Thursday, August 1, 2013

Minecraft: Caving tips

MineCraft: Caving


What “going caving” means in Minecraft is exploring a cave to find minerals and resources. If you look at it in the wrong way, it looks like a chore, but if you cave well and ensure that you don’t die, then you can relax and look at it as a relaxing activity that you can do in Minecraft after a long day of real-life work.

First off, let’s ask ourselves a question: do we actually need to go caving?

Do You Need to Go Caving?
Do you need to go caving? Lots of people just don’t go caving often because they think they have enough resources. But you can never have enough resources, and after going caving a few times and successfully obtaining a lot of minerals, you may decide that you really like to cave. Personally, I cave in vanilla Minecraft quite often. It’s always fun to have a large stock of materials, and it’s fun to go mining just to relax. Do you die while caving pretty often? Trust me— after reading this guide, you’ll be a pro at caving.

A technique to gather minerals that people often use instead of caving is branch mining or strip mining.
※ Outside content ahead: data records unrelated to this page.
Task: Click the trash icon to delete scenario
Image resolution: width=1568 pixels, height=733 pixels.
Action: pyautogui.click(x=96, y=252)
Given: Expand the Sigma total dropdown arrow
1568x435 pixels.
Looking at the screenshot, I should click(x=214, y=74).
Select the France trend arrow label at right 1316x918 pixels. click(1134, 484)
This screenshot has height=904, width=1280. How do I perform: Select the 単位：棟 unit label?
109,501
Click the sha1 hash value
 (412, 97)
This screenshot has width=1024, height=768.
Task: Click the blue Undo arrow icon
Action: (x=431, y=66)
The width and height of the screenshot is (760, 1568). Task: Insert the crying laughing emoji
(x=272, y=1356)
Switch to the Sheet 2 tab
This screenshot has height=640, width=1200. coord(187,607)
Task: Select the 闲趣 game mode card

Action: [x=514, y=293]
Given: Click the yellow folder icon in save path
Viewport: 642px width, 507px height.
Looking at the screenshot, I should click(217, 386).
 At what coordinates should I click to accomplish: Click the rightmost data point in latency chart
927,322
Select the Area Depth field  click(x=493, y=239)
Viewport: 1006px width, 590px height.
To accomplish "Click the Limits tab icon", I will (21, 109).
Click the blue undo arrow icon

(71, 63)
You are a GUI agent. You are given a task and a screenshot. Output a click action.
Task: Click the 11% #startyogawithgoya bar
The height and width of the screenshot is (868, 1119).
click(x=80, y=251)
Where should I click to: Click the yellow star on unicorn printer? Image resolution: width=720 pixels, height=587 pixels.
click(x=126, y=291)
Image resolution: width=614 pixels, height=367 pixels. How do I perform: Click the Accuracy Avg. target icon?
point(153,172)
Both of these methods involve making tunnels in the ground; and, while both methods often turn up a lot of ores, they’re fairly boring and safe. Why be boring and safe when you could be dangerous and fun? Go caving! Branch mining involves making tunnels through the earth. Caving lets you run through dark caves, lighting them up and fighting mobs as you go, and navigating around obstacles like lava. Which one sounds more fun to you?

Yeah, I thought so.

Location, Location
Where to go caving? Start around your house, 99% of the time. If you haven’t been caving before, you should light up the caves around your house just because of convenience. Why walk far away from your house to mine for ores if you could find a cave right next to your house? Another advantage to caving near your house is that if you die, it hopefully won’t be very hard to get back into the cave and retrieve your stuff. With caving farther away from your house, dying can be a problem. However, hopefully by the time you have lit up all of the caves around your house and are mining farther away, you’ll have enchanted diamond/iron armor that will keep you safe from every harm that could possibly befall you in a cave.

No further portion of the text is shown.